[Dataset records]
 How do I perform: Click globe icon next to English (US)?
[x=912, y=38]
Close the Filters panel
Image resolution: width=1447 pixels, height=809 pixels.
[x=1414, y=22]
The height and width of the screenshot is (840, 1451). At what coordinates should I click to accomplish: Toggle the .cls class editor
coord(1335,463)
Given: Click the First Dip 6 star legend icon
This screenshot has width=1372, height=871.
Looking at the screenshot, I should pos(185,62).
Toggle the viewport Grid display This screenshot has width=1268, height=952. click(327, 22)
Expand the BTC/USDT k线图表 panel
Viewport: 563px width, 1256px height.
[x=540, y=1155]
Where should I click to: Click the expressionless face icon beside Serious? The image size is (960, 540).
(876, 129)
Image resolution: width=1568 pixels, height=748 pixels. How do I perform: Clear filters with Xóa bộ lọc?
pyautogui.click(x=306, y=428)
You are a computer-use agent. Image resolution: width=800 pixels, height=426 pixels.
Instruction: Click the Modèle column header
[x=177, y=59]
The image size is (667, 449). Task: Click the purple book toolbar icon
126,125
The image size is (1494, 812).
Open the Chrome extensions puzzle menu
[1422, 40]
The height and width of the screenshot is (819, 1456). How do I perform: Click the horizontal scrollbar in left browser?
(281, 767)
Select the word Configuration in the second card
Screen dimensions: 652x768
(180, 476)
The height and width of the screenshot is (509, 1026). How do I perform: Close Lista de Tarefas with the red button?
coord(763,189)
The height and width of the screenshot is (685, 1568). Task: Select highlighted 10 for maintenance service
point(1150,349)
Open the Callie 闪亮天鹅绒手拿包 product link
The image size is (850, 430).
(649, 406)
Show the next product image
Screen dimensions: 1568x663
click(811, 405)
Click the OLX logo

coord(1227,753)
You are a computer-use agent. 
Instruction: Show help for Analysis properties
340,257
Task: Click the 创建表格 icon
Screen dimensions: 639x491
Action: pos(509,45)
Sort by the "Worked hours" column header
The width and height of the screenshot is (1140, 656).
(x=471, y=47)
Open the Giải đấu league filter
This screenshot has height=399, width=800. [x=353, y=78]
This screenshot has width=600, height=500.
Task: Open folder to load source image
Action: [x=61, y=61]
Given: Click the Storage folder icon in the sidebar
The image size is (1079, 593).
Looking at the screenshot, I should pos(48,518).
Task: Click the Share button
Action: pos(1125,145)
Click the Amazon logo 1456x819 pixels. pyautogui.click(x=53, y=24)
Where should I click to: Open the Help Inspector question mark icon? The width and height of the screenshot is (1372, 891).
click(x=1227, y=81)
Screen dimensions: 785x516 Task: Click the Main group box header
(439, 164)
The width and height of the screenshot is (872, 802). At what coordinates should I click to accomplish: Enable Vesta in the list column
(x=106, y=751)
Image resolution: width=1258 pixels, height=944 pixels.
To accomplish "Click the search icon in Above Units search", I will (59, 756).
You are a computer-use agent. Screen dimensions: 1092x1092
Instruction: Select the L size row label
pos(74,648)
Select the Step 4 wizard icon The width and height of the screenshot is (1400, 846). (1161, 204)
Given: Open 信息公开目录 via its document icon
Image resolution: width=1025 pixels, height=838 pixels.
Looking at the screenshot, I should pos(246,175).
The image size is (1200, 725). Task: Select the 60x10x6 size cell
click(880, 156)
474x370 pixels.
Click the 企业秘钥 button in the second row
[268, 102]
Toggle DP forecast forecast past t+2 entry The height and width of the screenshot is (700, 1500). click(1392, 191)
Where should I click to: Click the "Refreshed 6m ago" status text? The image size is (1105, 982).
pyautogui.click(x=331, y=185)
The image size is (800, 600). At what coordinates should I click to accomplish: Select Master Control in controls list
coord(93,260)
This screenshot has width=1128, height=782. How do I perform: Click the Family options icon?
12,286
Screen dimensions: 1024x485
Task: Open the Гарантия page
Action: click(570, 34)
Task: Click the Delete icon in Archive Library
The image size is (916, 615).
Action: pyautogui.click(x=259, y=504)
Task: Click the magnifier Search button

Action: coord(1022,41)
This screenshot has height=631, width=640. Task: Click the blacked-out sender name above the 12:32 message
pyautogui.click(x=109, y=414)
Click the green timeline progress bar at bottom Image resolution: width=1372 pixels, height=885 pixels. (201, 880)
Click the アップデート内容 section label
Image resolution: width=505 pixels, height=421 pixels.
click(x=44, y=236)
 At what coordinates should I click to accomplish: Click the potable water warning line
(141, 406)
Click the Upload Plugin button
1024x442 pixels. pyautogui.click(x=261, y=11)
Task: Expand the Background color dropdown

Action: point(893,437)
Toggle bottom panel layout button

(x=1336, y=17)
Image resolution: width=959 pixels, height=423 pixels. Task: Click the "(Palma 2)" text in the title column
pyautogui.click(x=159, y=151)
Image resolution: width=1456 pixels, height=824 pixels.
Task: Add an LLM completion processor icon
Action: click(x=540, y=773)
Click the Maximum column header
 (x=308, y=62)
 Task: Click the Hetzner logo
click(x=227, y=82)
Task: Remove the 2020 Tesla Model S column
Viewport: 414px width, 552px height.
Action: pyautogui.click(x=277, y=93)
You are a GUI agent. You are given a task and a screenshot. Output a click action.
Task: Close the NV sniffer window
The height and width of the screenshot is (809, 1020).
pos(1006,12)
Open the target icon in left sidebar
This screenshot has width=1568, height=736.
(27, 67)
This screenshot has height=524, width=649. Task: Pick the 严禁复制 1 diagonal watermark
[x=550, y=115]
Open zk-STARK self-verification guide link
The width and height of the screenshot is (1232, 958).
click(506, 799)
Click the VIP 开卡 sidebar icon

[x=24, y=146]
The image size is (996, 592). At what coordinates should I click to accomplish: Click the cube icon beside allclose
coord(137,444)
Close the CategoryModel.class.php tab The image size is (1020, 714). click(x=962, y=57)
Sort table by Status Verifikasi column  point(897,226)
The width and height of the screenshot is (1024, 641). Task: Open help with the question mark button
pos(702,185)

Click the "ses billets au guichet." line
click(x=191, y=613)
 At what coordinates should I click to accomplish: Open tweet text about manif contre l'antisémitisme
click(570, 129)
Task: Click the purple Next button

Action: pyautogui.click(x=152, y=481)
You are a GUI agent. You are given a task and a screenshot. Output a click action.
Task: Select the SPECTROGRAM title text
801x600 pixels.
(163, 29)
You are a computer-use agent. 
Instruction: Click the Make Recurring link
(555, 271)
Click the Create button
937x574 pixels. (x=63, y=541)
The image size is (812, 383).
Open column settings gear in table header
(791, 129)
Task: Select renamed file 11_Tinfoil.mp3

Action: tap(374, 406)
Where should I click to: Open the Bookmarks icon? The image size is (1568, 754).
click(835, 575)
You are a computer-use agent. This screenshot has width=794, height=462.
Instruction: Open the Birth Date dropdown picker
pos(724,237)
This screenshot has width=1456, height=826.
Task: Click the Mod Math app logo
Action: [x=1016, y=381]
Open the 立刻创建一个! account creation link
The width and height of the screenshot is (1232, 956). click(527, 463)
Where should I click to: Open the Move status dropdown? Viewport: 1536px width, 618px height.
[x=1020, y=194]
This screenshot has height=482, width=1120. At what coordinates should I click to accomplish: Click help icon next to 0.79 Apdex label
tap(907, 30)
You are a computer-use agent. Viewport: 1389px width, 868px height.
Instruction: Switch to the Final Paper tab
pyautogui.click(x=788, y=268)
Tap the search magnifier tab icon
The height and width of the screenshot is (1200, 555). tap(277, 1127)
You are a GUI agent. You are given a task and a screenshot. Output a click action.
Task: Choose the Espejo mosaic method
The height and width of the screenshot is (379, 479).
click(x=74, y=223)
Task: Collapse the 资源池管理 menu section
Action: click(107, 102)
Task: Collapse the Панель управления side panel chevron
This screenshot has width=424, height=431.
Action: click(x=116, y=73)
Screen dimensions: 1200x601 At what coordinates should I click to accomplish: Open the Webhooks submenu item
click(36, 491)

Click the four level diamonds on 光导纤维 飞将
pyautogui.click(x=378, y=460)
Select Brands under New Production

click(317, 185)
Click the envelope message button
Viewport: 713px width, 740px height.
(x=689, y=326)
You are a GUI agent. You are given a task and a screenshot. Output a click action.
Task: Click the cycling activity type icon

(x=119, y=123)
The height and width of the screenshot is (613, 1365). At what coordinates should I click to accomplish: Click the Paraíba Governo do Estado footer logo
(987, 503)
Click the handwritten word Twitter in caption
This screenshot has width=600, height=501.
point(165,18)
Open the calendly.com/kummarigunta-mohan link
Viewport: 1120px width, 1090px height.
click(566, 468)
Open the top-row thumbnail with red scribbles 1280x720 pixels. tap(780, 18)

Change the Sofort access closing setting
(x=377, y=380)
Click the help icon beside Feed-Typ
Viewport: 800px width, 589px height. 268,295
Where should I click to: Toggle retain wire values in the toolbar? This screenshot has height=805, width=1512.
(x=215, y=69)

- Exercise objective:
Which lines run from the one containing "474x370 pixels." through the one containing "coord(93,260)", inclusive? Print them exactly as they stand.

- Output of the exercise:
474x370 pixels.
Click the 企业秘钥 button in the second row
[268, 102]
Toggle DP forecast forecast past t+2 entry The height and width of the screenshot is (700, 1500). click(1392, 191)
Where should I click to: Click the "Refreshed 6m ago" status text? The image size is (1105, 982).
pyautogui.click(x=331, y=185)
The image size is (800, 600). At what coordinates should I click to accomplish: Select Master Control in controls list
coord(93,260)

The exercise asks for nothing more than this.